A good friend, who is an emeritus professor of Political Science, prepared a fine list of questions about the Ukraine for a discussion group. I decided to puy my responses on my blog. My answers to the questions are in italics.

—————————————————————–

1.      Is there merit to the argument that our policies and those of our allies in the wake of the Cold War, in some way “drove” Putin to take the actions he did in Georgia and in Ukraine?  To what extent was the expansion of NATO and the EU into Eastern Europe, the Baltics, etc., perceived as a threat by Russia?

  The proposal to give the Ukraine NATO membership was probably the stick that poked the sleeping bear. It was an asinine thing to propose and representative of the neo-conservative wing of the establishment (both R and D) in the US. The same applies to our screwing around to bring “democracy” to the Ukraine.
  Putin doubtless has had his eye on the Crimea and Ukraine for a long time but this was a direct slap at him and that’s how he saw it.

2.     What role does Russian nationalistic fervor play in all this?  For instance, what about the argument that Ukraine and certainly the Crimean peninsula has historically always been part of Russia and should be part of Russia?

It’s all about nationalism and Putin’s personal popularity. I don’t think of it in terms of should but instead of could. The US was as much as any nation responsible for the principle that very strong large powers consider it their prerogative to interfere in and even annex nearby weaker territories.

3.     What about the counter argument, that a lot of the explanation for the Russian move in Ukraine is far too nuanced and laced with social-psychological mumbo jumbo.  This was a blatant aggressive act by a leader with obvious authoritarian traits.  It was a pure power move as part of a long-range plan to re-establish what were the parameters of the old Soviet empire.

Probably. So what? Do we really care?

4.     Was (or more properly is) the response by the United States along with its European allies appropriate?  To weak?  To strong?
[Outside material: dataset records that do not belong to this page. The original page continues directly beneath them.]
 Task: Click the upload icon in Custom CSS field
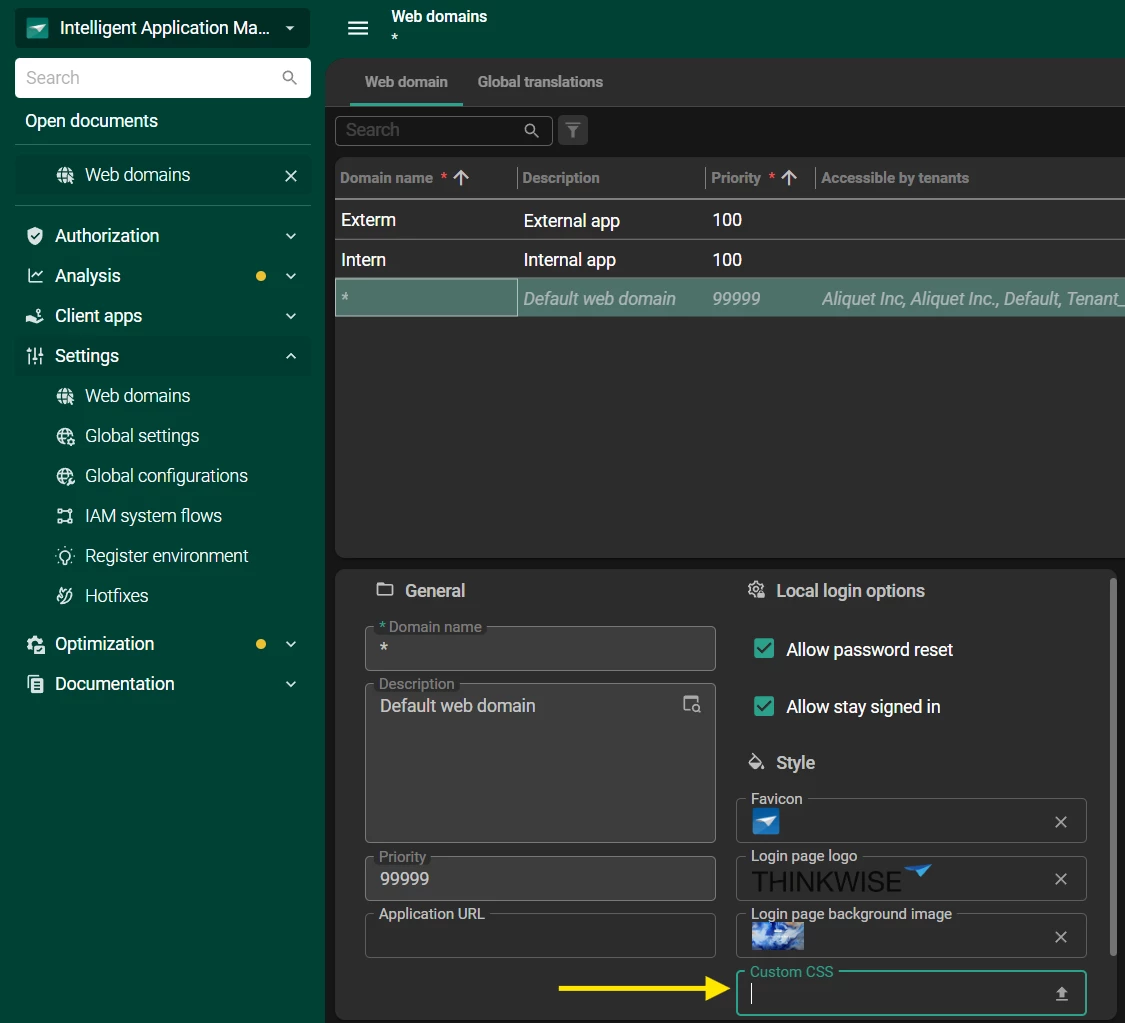(x=1061, y=993)
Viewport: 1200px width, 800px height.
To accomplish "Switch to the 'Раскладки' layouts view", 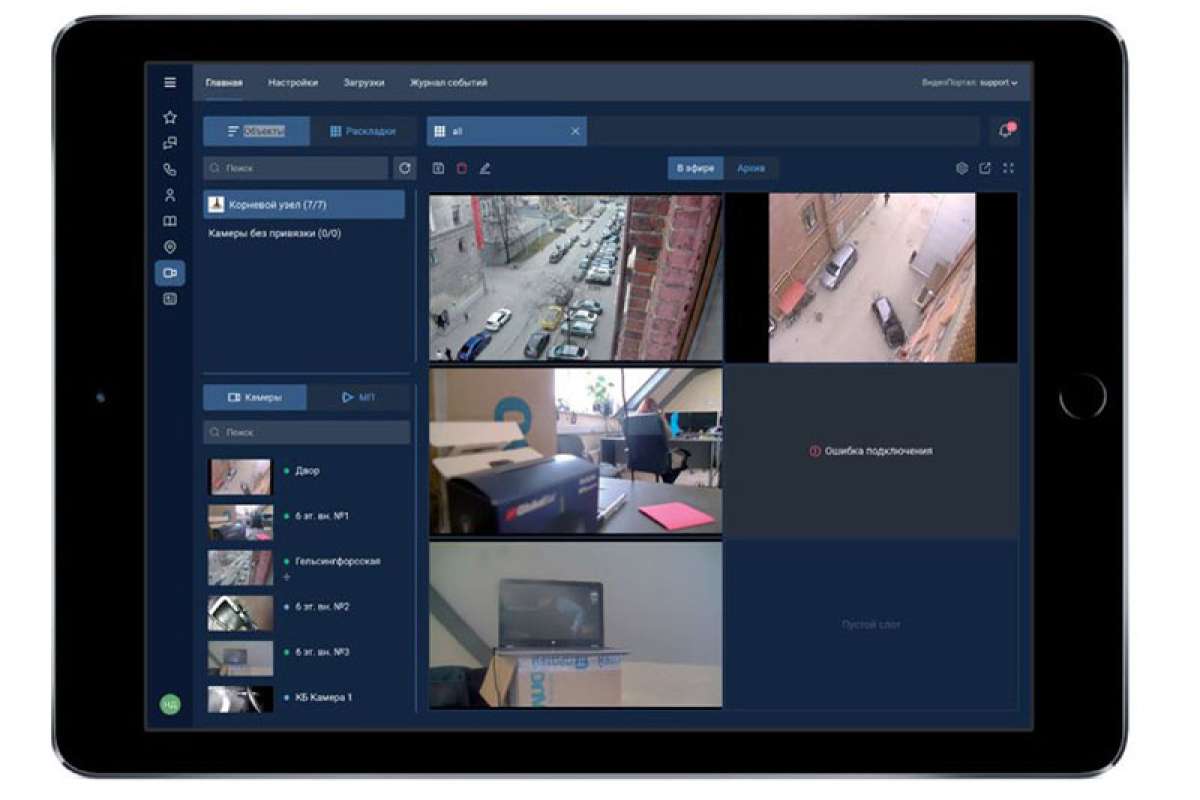I will pyautogui.click(x=362, y=131).
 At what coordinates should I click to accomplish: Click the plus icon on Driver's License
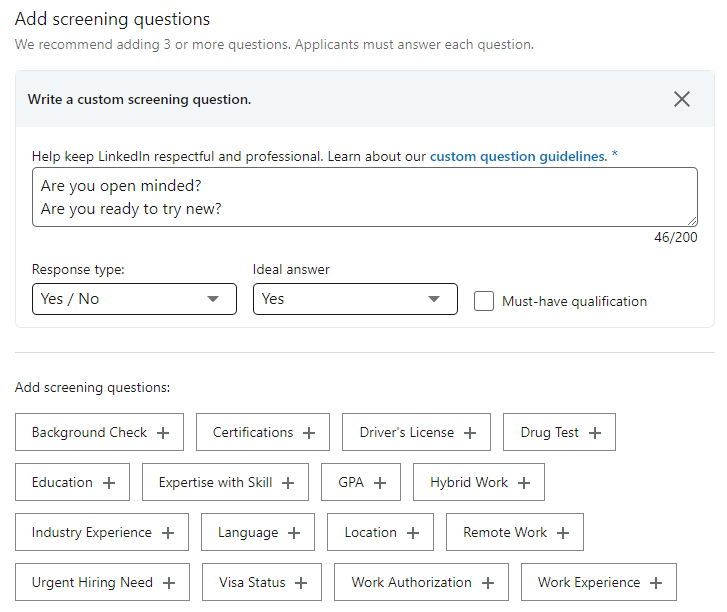pyautogui.click(x=470, y=433)
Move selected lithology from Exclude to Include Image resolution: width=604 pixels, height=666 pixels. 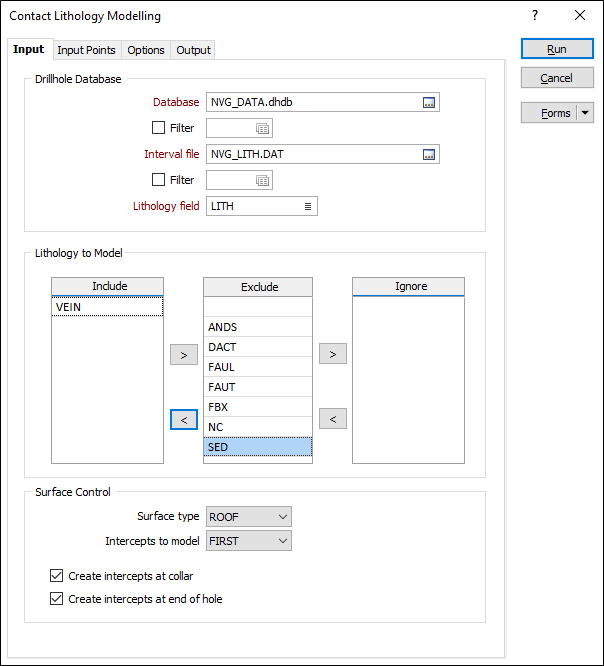183,419
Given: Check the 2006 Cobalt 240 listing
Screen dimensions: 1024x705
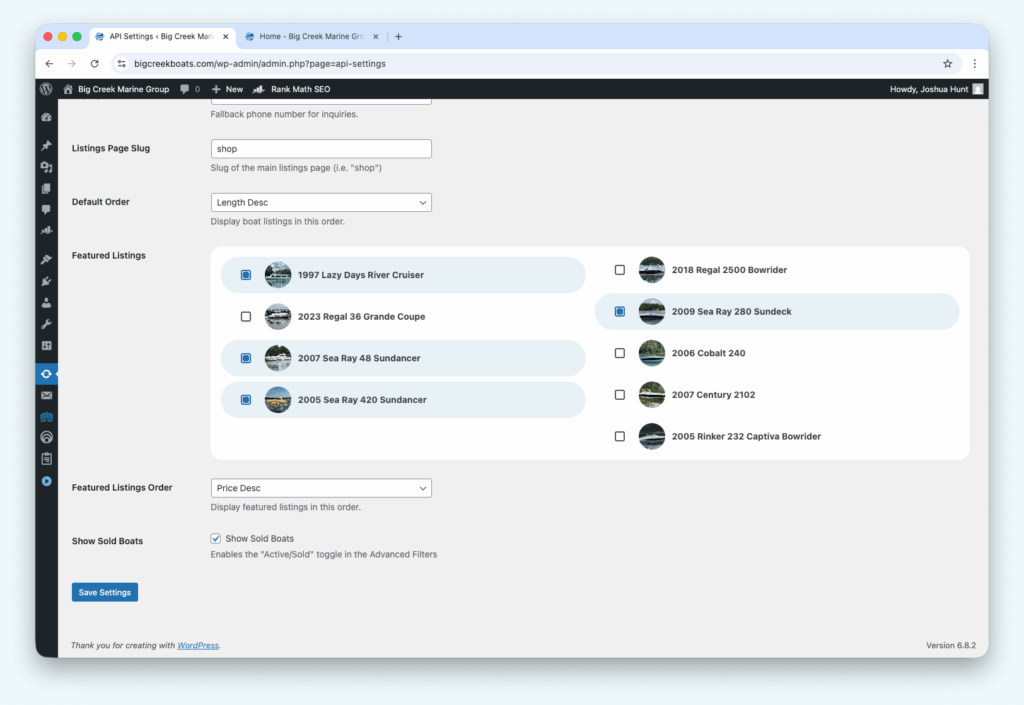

What options did we have?

   Once you start this kind of thing there are no good moves. Remember all politics is local. Obama has done too much to be able to back down on the Crimea but the Republicans are going to goad him on further and we have a critical election in 7 months.. The American people will agree, as the current hysteria by the establishment shows.
  To stabilize the situation there has to be a way for Putin to save face at home It’s difficult to see how that can happen with him backing down on the Crimea. Or for Obama to agree to its annexation.
  It’s ironic that this is happening in 2014, the hundredth anniversary of a similar fiasco that led to a world war no one wanted.

5.     If over time it becomes obvious that Russia has absolutely no intention of negotiating some sort of withdrawal from the Crimean peninsula, how long should the west maintain economic sanctions?  In perpetuity like we have in the case of Cuba?
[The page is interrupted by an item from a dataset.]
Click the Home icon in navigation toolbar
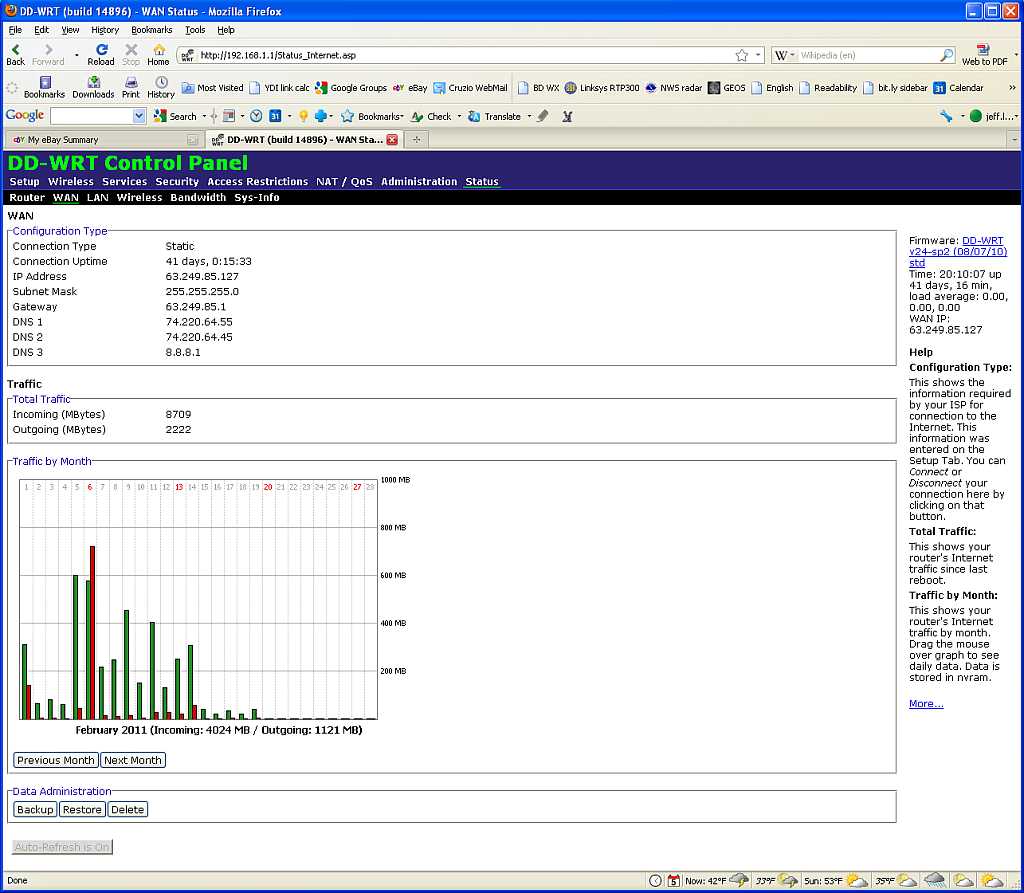 point(158,50)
No good answers, so it will probably be long term, although that will be bad economically for all. 

6.     Is there an inevitability about the worsening relationship with Russia?  Do the policies of both sides reflect a self-fulfilling prophecy?

No.  We don’t have to try to run the world.  The Hitler example is what is driving a lot of the hysteria. But we have no evidence that Putin’s aims go beyond Russia’s conventional sphere of influence. The problem isn’t policies on both sides, it’s politics.

7.     If we are heading for a new Cold War and one of the manifestations of that phenomenon is continued Russian policy to regain “lost territories” from the old Soviet empire, what should U.S. policy be?  Is our reduction in defense spending and Obama “light footprint” foreign policy appropriate?

   Whatever we do, don’t do anything that would keep us from letting it go at that. This may be un-win able without military action. That’s a leap into the unknown.
This is a gift to the Mil-Ind Complex.

8.     What role do you think China might play in all this?

They’re probably laughing, pleased that our “turn to Asia” will be soon forgotten, and probably keeping their eye on their border with Russia.